简化的损失函数用重参数化技巧直接预测\(\epsilon_\theta(x_t, t)\)代替用变分下界中的负对数损失进行优化,直接预测噪声而不需要对\(\mu_\theta\)显式建模。简单总结下

  • 在正向过程,只需要做采样和\(\beta\)的设计,不需要学习
    • repeat
      • \[x_0\sim q(x)\]
      • \[t\sim \text{Uniform}(1, T)\]
      • \[\epsilon_t\sim \mathcal{N}(0, I)\]
      • \[\nabla_\theta L \Vert \epsilon_t-\epsilon_\theta(\sqrt{\bar{\alpha}_t}x_0 + \sqrt{1-\bar{\alpha}_t}\epsilon_t, t)\Vert^2\]
  • 反向过程需要对噪声模型\(\epsilon_\theta(x_t, t)\)进行学习,也可以对协方差矩阵\(\Sigma_\theta(x_t, t)\)进行学习。固定的\(\Sigma\)用正向过程的\(\beta\)来替代即可,即\(\Sigma_\theta(x_t, t)=\beta_t I\),更准确来说是\(\frac{1-\bar{\alpha}_{t-1}}{1-\bar{\alpha}_t}\beta_t I\)。
    • \[x_T\sim \mathcal{N}(0, I)\]
    • for \(t=T, T-1, \dots, 1\)
      • \[z\sim \mathcal{N}(0, I)\]
      • \[x_{t-1}= \frac{1}{\sqrt{\alpha_t}}\left(x_t-\frac{\beta_t}{\sqrt{1-\bar{\alpha}_t}}\epsilon_\theta(x_t, t)\right) + \sigma_t z\]
    • return \(x_0\)

需要说明的是我们学习的噪声\(\epsilon\)是描述\(x_0\)和\(x_t\)之间的关系的噪声,这个噪声可以用来对\(x_t\)和\(x_{t-1}\)之间的关系进行建模,但它并不是\(x_t = \sqrt{\alpha_t}x_{t-1}+\sqrt{1-\alpha_t}\epsilon_{t-1}\)里的\(\epsilon_{t-1}\)。
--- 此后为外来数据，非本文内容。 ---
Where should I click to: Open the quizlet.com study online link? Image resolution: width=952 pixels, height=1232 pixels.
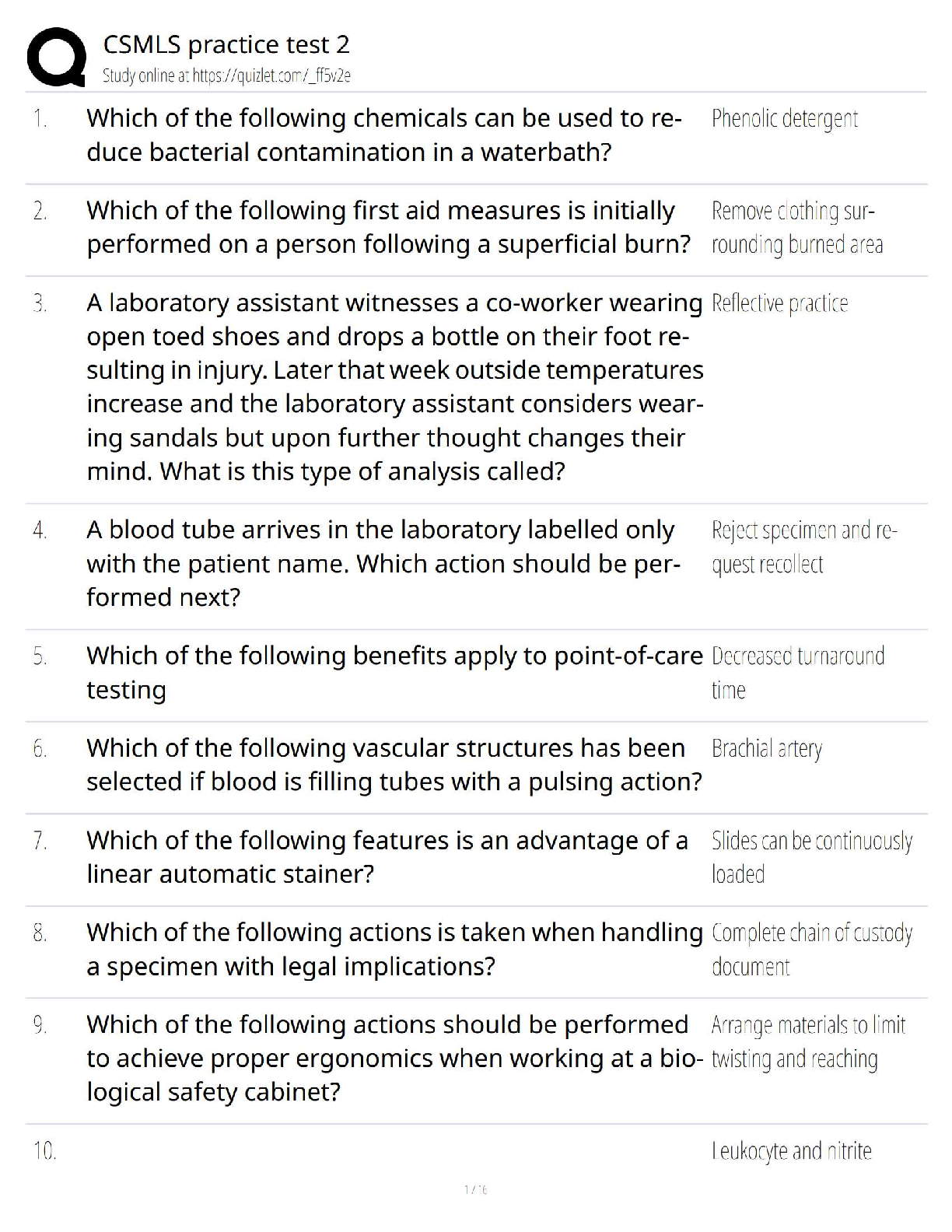[226, 75]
所以我们在反向推理时,除了预测噪声\(\epsilon_\theta(x_t, t)\),还需要用一个额外的噪声\(z\)来模拟\(x_{t-1}\)相对于\(\tilde{\mu}_t\)的偏差。

RL for Diffusion Models

扩散模型的逆向过程是一个天然的MDP,因此可以对标RL来进行建模

  • \(s\triangleq (x_t, t, c)\),\(c\) for condition
  • \[a\triangleq x_{t-1}\]
  • \[\pi(a\vert s)\triangleq p_\theta(x_{t-1}\vert x_t, t, c)\]
  • \(r\)的设计比较主观,一般我们要定义一个对\(x_0\)的评估函数\(r(x_0,c)\),提供稀疏的奖励信号。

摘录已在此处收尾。